ON BLU-RAY / DVD / VOD

Where to Invade Next : Michael Moore too often succumbs to his crude schoolboy tricks and worst anecdotal instincts, and there are chunks of his latest documentary where he seems bound and determined to ignore the legitimate criticisms that haunt even his best work. Yet when Moore gets out of his own way, he’s still capable of tremendous sequences and potent juxtapositions, like an opening credit scene that intercuts presidents explaining how we’ll cripple our enemies with sharp reminders of what we’re doing to ourselves, or a powerful sequence that compares how Germany addresses the shame of its history with how we soft-soap ours. The central conceit is clever – Moore “invades” foreign countries to steal the smart policies and good ideas that could save America – and the passion is genuine. If Moore fumbles occasionally, approach the movie like he approaches his targets: by “stealing the flowers, not the weeds.” (No bonus features.)

ON BLU-RAY

In A Lonely Place : Humphrey Bogart turned in one of his finest performances in this moody, quiet character study from director Nicholas Ray, as a haunted, wounded, hot-headed screenwriter. This guy is a real mess, dark and melancholy, and seeing him played by a cool customer like Bogie provides an extra wallop – particularly since he’s paired with the great Gloria Grahame, whose scorching heat is only the outer shell of an anguished, layered, unforgettable characterization. Ray slyly explores the complexity of ‘50s masculinity (his hero’s name is “Dixon Steel,” and they way its shortened version sounds like “Dick Steel” can’t be an accident), and is fascinated by the way Grahame is simultaneously terrified and turned on by his volatility, which lends the back half-hour a potent sense of creeping inevitability and dread. Criterion’s gorgeous restoration beautifully captures the black and white picture’s many shades of narrative grey. (Includes audio commentary, Ray documentary, interviews, and radio adaptation.)
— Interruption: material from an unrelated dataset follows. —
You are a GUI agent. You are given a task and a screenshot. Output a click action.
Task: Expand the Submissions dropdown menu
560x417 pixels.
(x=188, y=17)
The Manhattan Project : Writer/director Marshall Brickman (who co-wrote Annie Hall and Manhattan) turns what could’ve been a half-assed WarGames riff – absurdly brilliant kid and his maybe-girlfriend snoop their way into near-Armageddon – into an entertaining, intelligent, and (by its unsurprisingly high-stakes conclusion) legitimately gripping thriller. Much of its success lies in the casting by Juliet Taylor (another frequent Woody Allen collaborator), who fills the supporting roles with stars-to-be like Cynthia Nixon, Richard Jenkins, John Mahoney, and Robert Sean Leonard; best of all is leading man John Lithgow, who projects a fascinating combination of cockiness and neediness as the scientist in charge of “the purest plutonium in the universe.” (Includes trailer.)